[Supplied data Boundary: Start]

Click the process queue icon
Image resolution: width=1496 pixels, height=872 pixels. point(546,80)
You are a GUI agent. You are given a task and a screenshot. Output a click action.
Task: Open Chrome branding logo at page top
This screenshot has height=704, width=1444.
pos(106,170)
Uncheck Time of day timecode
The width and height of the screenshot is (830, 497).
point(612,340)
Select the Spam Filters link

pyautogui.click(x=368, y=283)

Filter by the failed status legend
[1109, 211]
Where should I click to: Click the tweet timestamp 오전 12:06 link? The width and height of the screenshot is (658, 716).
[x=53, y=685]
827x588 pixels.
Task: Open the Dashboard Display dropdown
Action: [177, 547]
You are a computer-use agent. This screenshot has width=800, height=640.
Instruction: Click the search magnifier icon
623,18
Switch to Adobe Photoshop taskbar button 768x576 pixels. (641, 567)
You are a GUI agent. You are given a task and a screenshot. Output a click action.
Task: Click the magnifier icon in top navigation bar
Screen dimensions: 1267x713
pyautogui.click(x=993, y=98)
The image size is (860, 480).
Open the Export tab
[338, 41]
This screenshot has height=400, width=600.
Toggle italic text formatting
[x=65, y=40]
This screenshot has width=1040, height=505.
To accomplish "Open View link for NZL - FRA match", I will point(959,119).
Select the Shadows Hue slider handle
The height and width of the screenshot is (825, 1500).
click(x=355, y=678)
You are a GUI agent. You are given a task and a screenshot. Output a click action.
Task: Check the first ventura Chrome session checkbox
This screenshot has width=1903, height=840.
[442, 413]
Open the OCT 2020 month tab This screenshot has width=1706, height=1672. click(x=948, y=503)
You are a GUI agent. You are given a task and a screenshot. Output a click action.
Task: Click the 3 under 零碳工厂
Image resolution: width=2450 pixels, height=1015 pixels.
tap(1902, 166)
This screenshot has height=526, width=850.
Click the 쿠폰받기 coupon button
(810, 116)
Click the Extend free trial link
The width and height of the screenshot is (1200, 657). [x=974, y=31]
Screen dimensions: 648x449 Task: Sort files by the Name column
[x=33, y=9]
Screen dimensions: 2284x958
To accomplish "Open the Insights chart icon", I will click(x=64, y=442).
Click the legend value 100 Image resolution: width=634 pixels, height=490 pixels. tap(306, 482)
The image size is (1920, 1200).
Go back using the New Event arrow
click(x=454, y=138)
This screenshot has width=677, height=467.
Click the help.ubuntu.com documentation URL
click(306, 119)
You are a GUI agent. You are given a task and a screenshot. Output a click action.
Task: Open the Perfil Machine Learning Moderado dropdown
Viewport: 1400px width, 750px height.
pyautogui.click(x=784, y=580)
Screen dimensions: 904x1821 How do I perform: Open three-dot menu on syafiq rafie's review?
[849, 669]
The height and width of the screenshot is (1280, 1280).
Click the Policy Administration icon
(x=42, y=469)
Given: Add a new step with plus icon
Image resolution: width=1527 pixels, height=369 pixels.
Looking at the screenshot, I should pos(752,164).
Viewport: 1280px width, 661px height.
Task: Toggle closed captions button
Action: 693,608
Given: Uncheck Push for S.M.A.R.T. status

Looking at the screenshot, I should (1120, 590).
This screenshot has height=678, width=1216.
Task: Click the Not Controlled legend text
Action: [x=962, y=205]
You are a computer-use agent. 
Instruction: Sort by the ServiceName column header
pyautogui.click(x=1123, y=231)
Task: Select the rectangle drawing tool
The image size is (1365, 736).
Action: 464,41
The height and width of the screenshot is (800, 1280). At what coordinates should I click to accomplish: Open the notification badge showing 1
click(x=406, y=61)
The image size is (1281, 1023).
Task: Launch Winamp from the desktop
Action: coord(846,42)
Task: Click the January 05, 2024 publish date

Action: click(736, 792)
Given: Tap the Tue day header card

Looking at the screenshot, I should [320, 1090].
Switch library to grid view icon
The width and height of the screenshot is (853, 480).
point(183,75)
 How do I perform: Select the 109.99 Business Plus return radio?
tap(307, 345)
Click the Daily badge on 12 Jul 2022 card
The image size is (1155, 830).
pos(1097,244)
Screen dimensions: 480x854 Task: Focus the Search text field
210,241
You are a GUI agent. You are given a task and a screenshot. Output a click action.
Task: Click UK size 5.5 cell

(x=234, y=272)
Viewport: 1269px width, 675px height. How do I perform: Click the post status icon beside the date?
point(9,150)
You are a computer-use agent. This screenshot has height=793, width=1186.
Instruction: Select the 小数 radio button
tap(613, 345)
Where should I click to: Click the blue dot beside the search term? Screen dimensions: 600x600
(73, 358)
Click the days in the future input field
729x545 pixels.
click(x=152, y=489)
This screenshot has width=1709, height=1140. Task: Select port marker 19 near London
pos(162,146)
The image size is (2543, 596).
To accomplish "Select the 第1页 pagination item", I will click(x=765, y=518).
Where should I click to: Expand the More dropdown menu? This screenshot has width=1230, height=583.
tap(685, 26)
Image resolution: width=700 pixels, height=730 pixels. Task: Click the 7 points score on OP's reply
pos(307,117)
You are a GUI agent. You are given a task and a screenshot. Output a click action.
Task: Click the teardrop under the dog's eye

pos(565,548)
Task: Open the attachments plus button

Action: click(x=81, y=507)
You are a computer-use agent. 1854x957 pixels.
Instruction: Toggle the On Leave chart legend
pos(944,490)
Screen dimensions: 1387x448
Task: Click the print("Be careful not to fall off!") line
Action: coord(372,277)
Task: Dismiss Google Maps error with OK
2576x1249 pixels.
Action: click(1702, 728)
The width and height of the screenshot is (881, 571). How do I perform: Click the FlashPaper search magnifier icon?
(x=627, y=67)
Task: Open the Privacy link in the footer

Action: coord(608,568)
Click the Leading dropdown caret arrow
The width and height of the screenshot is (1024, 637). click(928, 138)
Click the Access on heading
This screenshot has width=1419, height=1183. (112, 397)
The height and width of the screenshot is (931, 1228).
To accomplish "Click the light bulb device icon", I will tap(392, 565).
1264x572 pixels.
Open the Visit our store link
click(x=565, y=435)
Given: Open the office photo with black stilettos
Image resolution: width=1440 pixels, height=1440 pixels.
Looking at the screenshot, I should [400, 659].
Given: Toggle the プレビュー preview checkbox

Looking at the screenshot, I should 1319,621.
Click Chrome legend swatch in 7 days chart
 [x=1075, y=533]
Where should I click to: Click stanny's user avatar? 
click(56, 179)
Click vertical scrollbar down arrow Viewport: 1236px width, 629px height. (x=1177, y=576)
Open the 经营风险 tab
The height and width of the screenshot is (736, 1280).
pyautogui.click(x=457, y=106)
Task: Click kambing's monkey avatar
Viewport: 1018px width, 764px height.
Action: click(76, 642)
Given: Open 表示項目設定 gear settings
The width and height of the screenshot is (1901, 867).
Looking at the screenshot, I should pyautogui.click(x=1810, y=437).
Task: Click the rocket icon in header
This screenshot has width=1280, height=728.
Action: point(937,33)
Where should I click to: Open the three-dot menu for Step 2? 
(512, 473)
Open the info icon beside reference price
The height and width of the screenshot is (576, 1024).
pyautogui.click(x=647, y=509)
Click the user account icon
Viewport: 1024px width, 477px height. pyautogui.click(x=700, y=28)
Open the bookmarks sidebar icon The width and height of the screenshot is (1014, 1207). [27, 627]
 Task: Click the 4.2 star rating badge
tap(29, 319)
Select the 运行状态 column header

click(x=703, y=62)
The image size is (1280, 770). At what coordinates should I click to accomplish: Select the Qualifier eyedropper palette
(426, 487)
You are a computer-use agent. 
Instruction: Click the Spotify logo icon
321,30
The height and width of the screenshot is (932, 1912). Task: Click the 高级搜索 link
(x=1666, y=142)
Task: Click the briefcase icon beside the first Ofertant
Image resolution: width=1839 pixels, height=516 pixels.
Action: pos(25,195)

[Supplied data Boundary: End]

Problem to work on →
Every entry, written out exactly, is what the response should contain.

Answer section →
Click the process queue icon
Image resolution: width=1496 pixels, height=872 pixels. point(546,80)
You are a GUI agent. You are given a task and a screenshot. Output a click action.
Task: Open Chrome branding logo at page top
This screenshot has height=704, width=1444.
pos(106,170)
Uncheck Time of day timecode
The width and height of the screenshot is (830, 497).
point(612,340)
Select the Spam Filters link

pyautogui.click(x=368, y=283)

Filter by the failed status legend
[1109, 211]
Where should I click to: Click the tweet timestamp 오전 12:06 link? The width and height of the screenshot is (658, 716).
[x=53, y=685]
827x588 pixels.
Task: Open the Dashboard Display dropdown
Action: [177, 547]
You are a computer-use agent. This screenshot has width=800, height=640.
Instruction: Click the search magnifier icon
623,18
Switch to Adobe Photoshop taskbar button 768x576 pixels. (641, 567)
You are a GUI agent. You are given a task and a screenshot. Output a click action.
Task: Click the magnifier icon in top navigation bar
Screen dimensions: 1267x713
pyautogui.click(x=993, y=98)
The image size is (860, 480).
Open the Export tab
[338, 41]
This screenshot has height=400, width=600.
Toggle italic text formatting
[x=65, y=40]
This screenshot has width=1040, height=505.
To accomplish "Open View link for NZL - FRA match", I will point(959,119).
Select the Shadows Hue slider handle
The height and width of the screenshot is (825, 1500).
click(x=355, y=678)
You are a GUI agent. You are given a task and a screenshot. Output a click action.
Task: Check the first ventura Chrome session checkbox
This screenshot has width=1903, height=840.
[442, 413]
Open the OCT 2020 month tab This screenshot has width=1706, height=1672. click(x=948, y=503)
You are a GUI agent. You are given a task and a screenshot. Output a click action.
Task: Click the 3 under 零碳工厂
Image resolution: width=2450 pixels, height=1015 pixels.
tap(1902, 166)
This screenshot has height=526, width=850.
Click the 쿠폰받기 coupon button
(810, 116)
Click the Extend free trial link
The width and height of the screenshot is (1200, 657). [x=974, y=31]
Screen dimensions: 648x449 Task: Sort files by the Name column
[x=33, y=9]
Screen dimensions: 2284x958
To accomplish "Open the Insights chart icon", I will click(x=64, y=442).
Click the legend value 100 Image resolution: width=634 pixels, height=490 pixels. tap(306, 482)
The image size is (1920, 1200).
Go back using the New Event arrow
click(x=454, y=138)
This screenshot has width=677, height=467.
Click the help.ubuntu.com documentation URL
click(306, 119)
You are a GUI agent. You are given a task and a screenshot. Output a click action.
Task: Open the Perfil Machine Learning Moderado dropdown
Viewport: 1400px width, 750px height.
pyautogui.click(x=784, y=580)
Screen dimensions: 904x1821 How do I perform: Open three-dot menu on syafiq rafie's review?
[849, 669]
The height and width of the screenshot is (1280, 1280).
Click the Policy Administration icon
(x=42, y=469)
Given: Add a new step with plus icon
Image resolution: width=1527 pixels, height=369 pixels.
Looking at the screenshot, I should pos(752,164).
Viewport: 1280px width, 661px height.
Task: Toggle closed captions button
Action: 693,608
Given: Uncheck Push for S.M.A.R.T. status

Looking at the screenshot, I should (1120, 590).
This screenshot has height=678, width=1216.
Task: Click the Not Controlled legend text
Action: [x=962, y=205]
You are a computer-use agent. 
Instruction: Sort by the ServiceName column header
pyautogui.click(x=1123, y=231)
Task: Select the rectangle drawing tool
The image size is (1365, 736).
Action: 464,41
The height and width of the screenshot is (800, 1280). At what coordinates should I click to accomplish: Open the notification badge showing 1
click(x=406, y=61)
The image size is (1281, 1023).
Task: Launch Winamp from the desktop
Action: coord(846,42)
Task: Click the January 05, 2024 publish date

Action: click(736, 792)
Given: Tap the Tue day header card

Looking at the screenshot, I should [320, 1090].
Switch library to grid view icon
The width and height of the screenshot is (853, 480).
point(183,75)
 How do I perform: Select the 109.99 Business Plus return radio?
tap(307, 345)
Click the Daily badge on 12 Jul 2022 card
The image size is (1155, 830).
pos(1097,244)
Screen dimensions: 480x854 Task: Focus the Search text field
210,241
You are a GUI agent. You are given a task and a screenshot. Output a click action.
Task: Click UK size 5.5 cell

(x=234, y=272)
Viewport: 1269px width, 675px height. How do I perform: Click the post status icon beside the date?
point(9,150)
You are a computer-use agent. This screenshot has height=793, width=1186.
Instruction: Select the 小数 radio button
tap(613, 345)
Where should I click to: Click the blue dot beside the search term? Screen dimensions: 600x600
(73, 358)
Click the days in the future input field
729x545 pixels.
click(x=152, y=489)
This screenshot has width=1709, height=1140. Task: Select port marker 19 near London
pos(162,146)
The image size is (2543, 596).
To accomplish "Select the 第1页 pagination item", I will click(x=765, y=518).
Where should I click to: Expand the More dropdown menu? This screenshot has width=1230, height=583.
tap(685, 26)
Image resolution: width=700 pixels, height=730 pixels. Task: Click the 7 points score on OP's reply
pos(307,117)
You are a GUI agent. You are given a task and a screenshot. Output a click action.
Task: Click the teardrop under the dog's eye

pos(565,548)
Task: Open the attachments plus button

Action: click(x=81, y=507)
You are a computer-use agent. 1854x957 pixels.
Instruction: Toggle the On Leave chart legend
pos(944,490)
Screen dimensions: 1387x448
Task: Click the print("Be careful not to fall off!") line
Action: coord(372,277)
Task: Dismiss Google Maps error with OK
2576x1249 pixels.
Action: click(1702, 728)
The width and height of the screenshot is (881, 571). How do I perform: Click the FlashPaper search magnifier icon?
(x=627, y=67)
Task: Open the Privacy link in the footer

Action: coord(608,568)
Click the Leading dropdown caret arrow
The width and height of the screenshot is (1024, 637). click(928, 138)
Click the Access on heading
This screenshot has width=1419, height=1183. (112, 397)
The height and width of the screenshot is (931, 1228).
To accomplish "Click the light bulb device icon", I will tap(392, 565).
1264x572 pixels.
Open the Visit our store link
click(x=565, y=435)
Given: Open the office photo with black stilettos
Image resolution: width=1440 pixels, height=1440 pixels.
Looking at the screenshot, I should [400, 659].
Given: Toggle the プレビュー preview checkbox

Looking at the screenshot, I should 1319,621.
Click Chrome legend swatch in 7 days chart
 [x=1075, y=533]
Where should I click to: Click stanny's user avatar? 
click(56, 179)
Click vertical scrollbar down arrow Viewport: 1236px width, 629px height. (x=1177, y=576)
Open the 经营风险 tab
The height and width of the screenshot is (736, 1280).
pyautogui.click(x=457, y=106)
Task: Click kambing's monkey avatar
Viewport: 1018px width, 764px height.
Action: click(76, 642)
Given: Open 表示項目設定 gear settings
The width and height of the screenshot is (1901, 867).
Looking at the screenshot, I should pyautogui.click(x=1810, y=437).
Task: Click the rocket icon in header
This screenshot has width=1280, height=728.
Action: point(937,33)
Where should I click to: Open the three-dot menu for Step 2? 
(512, 473)
Open the info icon beside reference price
The height and width of the screenshot is (576, 1024).
pyautogui.click(x=647, y=509)
Click the user account icon
Viewport: 1024px width, 477px height. pyautogui.click(x=700, y=28)
Open the bookmarks sidebar icon The width and height of the screenshot is (1014, 1207). [27, 627]
 Task: Click the 4.2 star rating badge
tap(29, 319)
Select the 运行状态 column header

click(x=703, y=62)
The image size is (1280, 770). At what coordinates should I click to accomplish: Select the Qualifier eyedropper palette
(426, 487)
You are a computer-use agent. 
Instruction: Click the Spotify logo icon
321,30
The height and width of the screenshot is (932, 1912). Task: Click the 高级搜索 link
(x=1666, y=142)
Task: Click the briefcase icon beside the first Ofertant
Image resolution: width=1839 pixels, height=516 pixels.
Action: pos(25,195)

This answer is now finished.